Pular para conteúdo

Distributed Tracing Guide

Date: 2025-10-24 Status: Production-Ready OpenTelemetry Version: 1.22.0+


Overview

Cidadão.AI backend has comprehensive OpenTelemetry distributed tracing already implemented and operational. This guide shows developers how to leverage the existing infrastructure for debugging, performance analysis, and production observability.

What's Already Working ✅

The system has complete auto-instrumentation for:

  • FastAPI: All HTTP requests automatically traced
  • SQLAlchemy: Database queries with execution time
  • Redis: Cache operations (GET, SET, HGET, etc.)
  • httpx: External API calls (30+ transparency sources)
  • PostgreSQL: AsyncPG instrumentation enabled

Architecture

User Request
[FastAPI Auto-Instrumentation] ← HTTP spans
[Agent Processing] ← Manual spans (optional)
[Database Queries] ← SQLAlchemy auto-instrumentation
[Cache Operations] ← Redis auto-instrumentation
[External APIs] ← httpx auto-instrumentation
Response

All spans are: - Correlated by trace_id: Follow requests across components - Enriched with context: Investigation ID, user ID, agent name - Exported to OTLP: Ready for Jaeger, Tempo, or cloud backends


Configuration

Environment Variables

# Core OpenTelemetry Configuration
OTEL_SERVICE_NAME=cidadao-ai-backend
OTEL_EXPORTER_OTLP_ENDPOINT=http://localhost:4317  # Jaeger/Tempo/etc
OTEL_TRACES_EXPORTER=otlp
OTEL_METRICS_EXPORTER=otlp

# Optional: Enable console exporter for debugging
DEBUG=true  # Enables console span export

Railway Production Setup

# In Railway dashboard, set:
railway variables set OTEL_EXPORTER_OTLP_ENDPOINT=https://your-collector:4317
railway variables set OTEL_SERVICE_NAME=cidadao-ai-backend
railway restart

Using Distributed Tracing

1. Auto-Instrumentation (Already Working)

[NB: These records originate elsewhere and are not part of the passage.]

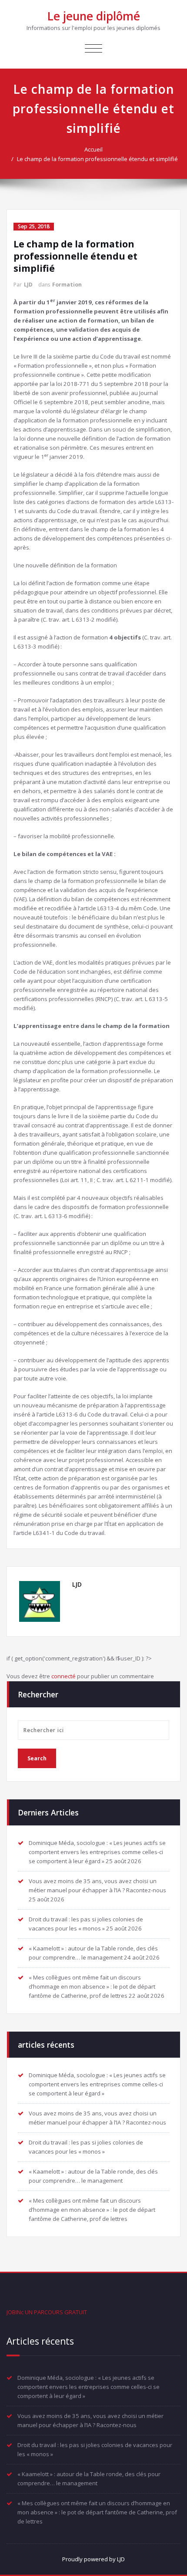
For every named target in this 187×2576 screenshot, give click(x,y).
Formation (67, 284)
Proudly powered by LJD (93, 2559)
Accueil (93, 149)
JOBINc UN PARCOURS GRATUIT (47, 2312)
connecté (63, 1676)
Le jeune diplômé (93, 16)
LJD (28, 284)
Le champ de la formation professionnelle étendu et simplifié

Zero code changes required! The following are automatically traced:

HTTP Endpoints

# In src/api/routes/chat.py
@router.post("/message")
async def send_message(request: ChatRequest):
    # Automatically creates span: "POST /api/v1/chat/message"
    # Includes: status_code, headers, request_id
    ...

Database Queries

# Any SQLAlchemy query
async with db.session() as session:
    results = await session.execute(
        select(Investigation).where(Investigation.id == inv_id)
    )
    # Automatically creates span: "SELECT investigations"
    # Includes: query (sanitized), execution_time, rows_returned

Cache Operations

# src/core/cache.py
await cache.get("contracts:123")
# Automatically creates span: "redis.GET"
# Includes: key, hit/miss, duration

External API Calls

# httpx requests
async with httpx.AsyncClient() as client:
    response = await client.get(api_url)
    # Automatically creates span: "GET {api_url}"
    # Includes: status_code, retry_attempts, headers

2. Manual Spans for Agent Logic

For custom operations, add manual spans to track agent-specific logic:

Example: Zumbi Anomaly Detection

from src.infrastructure.observability.tracing import (
    get_tracer,
    trace_operation,
    TraceContext,
    SpanMetrics,
)

class InvestigatorAgent(BaseAgent):
    async def process(self, message: AgentMessage, context: AgentContext):
        # Get tracer instance
        tracer = get_tracer()

        # Create top-level span for investigation
        async with trace_operation(
            "agent.zumbi.process_investigation",
            attributes={
                "agent.name": self.name,
                "investigation.id": context.investigation_id,
                "contracts.count": len(contracts),
            }
        ) as span:
            # Set investigation context (propagates to child spans)
            TraceContext.set_investigation_context(context.investigation_id)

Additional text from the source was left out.